Nurfrida (16), menjadi salah satu korban selamat bencana tsunami Selat Sunda yang menerjang kawasan Pandeglang, Banten dan Lampung, Sabtu (22/12) malam. Nurfrida mengaku digulung ombak hingga terseret 50 meter dari Pantai Tanjung Lesung, Pandeglang.
"Sekitar 50 meter saya tergulung. Saya terbawa gelombang hingga ke darat, artinya saya terputar-putar sampai terdampar di daratan," kata Nurfrida saat ditemui di kediamannya Perum Pegadungan Nomor 334, Jalan Papandayan IV, Desa Purwasari, Kecamatan Purwasari, Karawang, Jawa Barat, Senin (24/12).
Nurfrida saat itu bersama ayahnya (Ayi Rojak), kakak serta adiknya berjumlah lima orang sedang berjalan menyaksikan konser band Seventeen.
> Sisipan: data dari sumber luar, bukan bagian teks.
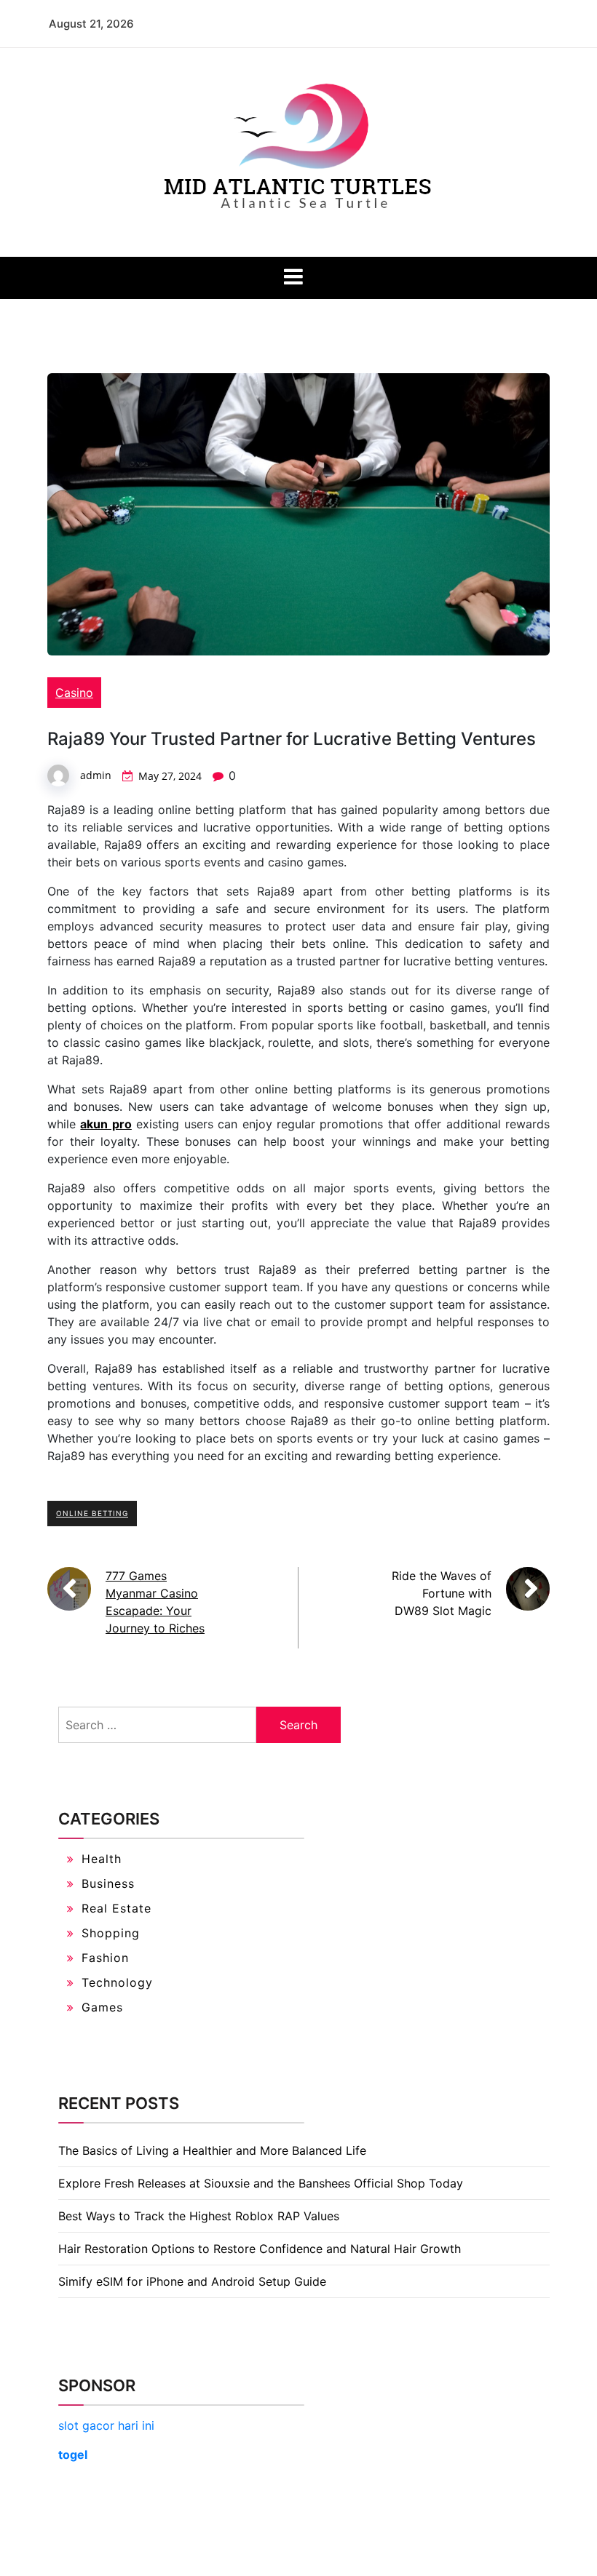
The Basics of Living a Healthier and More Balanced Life (212, 2150)
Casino (74, 692)
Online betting (92, 1513)
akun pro (105, 1124)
Namun sebelum ke lokasi konser, ujar Nurfrida, ombak besar datang lalu menggulungnya dan keluarga hingga terpisah.
"Waktu kejadian sedang jalan menuju konser Seventeen, tiba-tiba ada gelombang besar dari pantai," kata dia.
Saat sadar, kata Nurfrida, dia sudah berada di tangga villa bersama kakak dan adiknya. Serta korban lain yang terseret gelombang tsunami. Namun dikatakan Nurfida, ayahnya hingga kini hilang dan masih belum ditemukan. Dia pun luka di wajah akibat terseret gelombang tsunami itu.
"Setelah sadar baru bisa ketemu keluarga yang lain yang kebetulan selamat karena posisi waktu kejadian ada di villa tempanya menginap," kata Nurfida.
Sedangkan keponakannya bernama Onel ditemukan keluarga di salah satu rumah sakit di Pandeglang dalam keadaan luka di kaki. Kerabatnya itu masih dalam perawatan.
"Semuanya yang terseret gelombang ada lima orang termasuk ayah saya," terangnya.